Bargain With the Devil?

In our current criminal justice system, plea-bargaining can be a controversial issue that can make a huge impact on innocent defendants. On April 4, 2013, the 49th annual Robert D. Klein Lecture took place featuring Daniel Medwed, Professor of Law, who is new to Northeastern this year. Professor Medwed gave a talk titled “Bargain with the Devil?” He discussed prosecutorial overreaching and why it can sometimes be tempting for an innocent defendant to plead guilty.

Professor Medwed began his talk by discussing the role of the prosecutor as a “Minister of Justice.” Prosecutors must be zealous in their quest against defendants, but they must also be fair.

What upset the balance of these scales, however, are the heavy incentives to prosecute defendants. Professor Medwed pointed out the psychological, professional, and political reasons that explain “why a good prosecutor might go bad.” Expectancy bias leads the prosecutor to assume the guilt of the defendant which escalates the prosecutor’s commitment to proving it. Professionally, how does one measure the success of a prosecutor? A popular method is by using conviction rates. In some places, there is even a cash incentive for higher conviction rates, which brings into question whether justice can still be the guiding light in such cases.

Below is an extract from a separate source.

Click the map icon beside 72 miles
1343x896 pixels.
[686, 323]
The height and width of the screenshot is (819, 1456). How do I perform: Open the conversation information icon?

Political barriers, such as the fact that prosecutors are publicly elected in most states, also encourage prosecutors to adopt a “tough on crime” attitude.

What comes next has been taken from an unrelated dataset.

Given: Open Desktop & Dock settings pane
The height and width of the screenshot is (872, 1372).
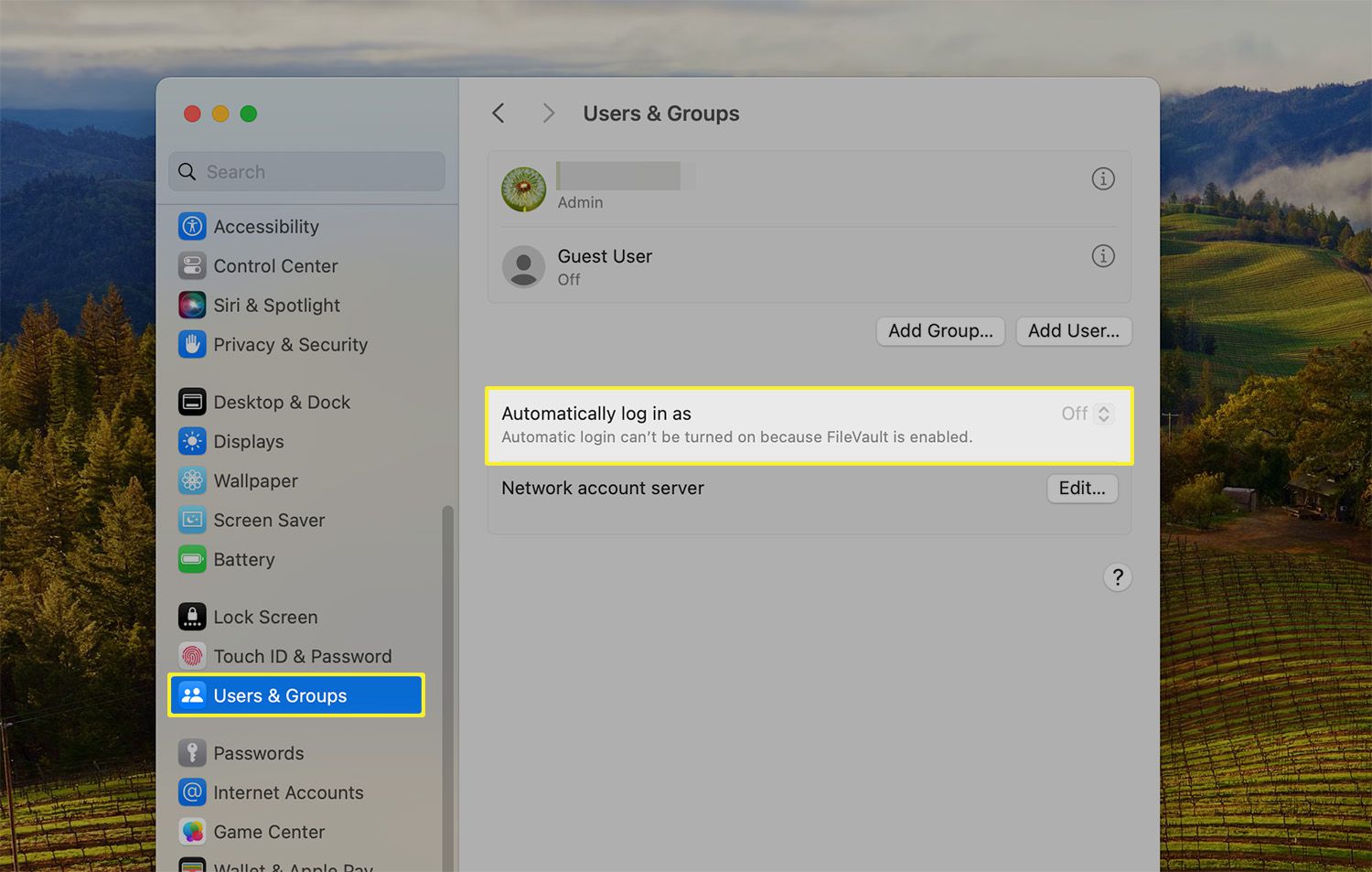Looking at the screenshot, I should [x=281, y=402].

In a criminal case, prosecutors hold all the cards. They choose who and what to charge and whether to disclose evidence before trial. The defendant may not know what evidence they have against him. Coupled with the potential stark contrast between sentencing in a plea bargain versus in court, one can start to imagine why an innocent defendant may feel pressured to plead guilty.

Prosecutors often offer generous plea bargains in weak cases. Again, psychological, professional, and political considerations fuel the prosecutor’s decision to extend such a bargain. Prosecutors may view case weakness equating to bad luck, not the potential innocence of the criminal defendant. Professionally, they are still motivated by the incentive to increase their conviction rate. They also are interested in moving on to the next case as quickly as possible; a plea bargain can sometimes speed things up. Political considerations include the fact that sometimes prosecutors would rather settle the case beforehand instead of it blowing up in court.

Professor Medwed gave two example cases. The first was the case of Chris Ochoa who was accused of the rape and murder of a woman in Austin, Texas in 1988. He was threatened with the possibility of the death penalty if he was found guilty in court, but he was offered a life sentence as a plea bargain. He took it. Twelve years later, DNA testing revealed he was innocent. He had spent twelve years in prison for awful crimes he did not commit. The prosecutors held all the cards and he did not initially know they had no evidence against him. One can see why he decided against gambling with his life in court.

The second case was that of Stephen Schulz. He was accused of armed robbery and he also happened to have a history of hiccups with the law. Because he insisted he was innocent, he refused the plea bargain of three years in prison and went to prison. He was found guilty and sentenced to eleven years. After serving eight years, he was finally released after Professor Medwed and his colleagues presented evidence that suggested he was not connected to the crime. When there is the possibility that innocent people may be found guilty and be forced to endure harsh sentences, one can imagine why they might avoid the gamble and take the seemingly easier plea bargain.

In closing, Professor Medwed offered some thoughts on reform. Plea bargains can have some real advantages, so he did not advocate abolition. The second option would be to narrow the disparity between the sentences offered in a plea bargain and after being found guilty. A third choice would be to disclose evidence before plea bargaining; the final option would be to increase judicial monitoring of pleas. Although plea bargaining can be useful and appropriate sometimes, clearly there is room for reform.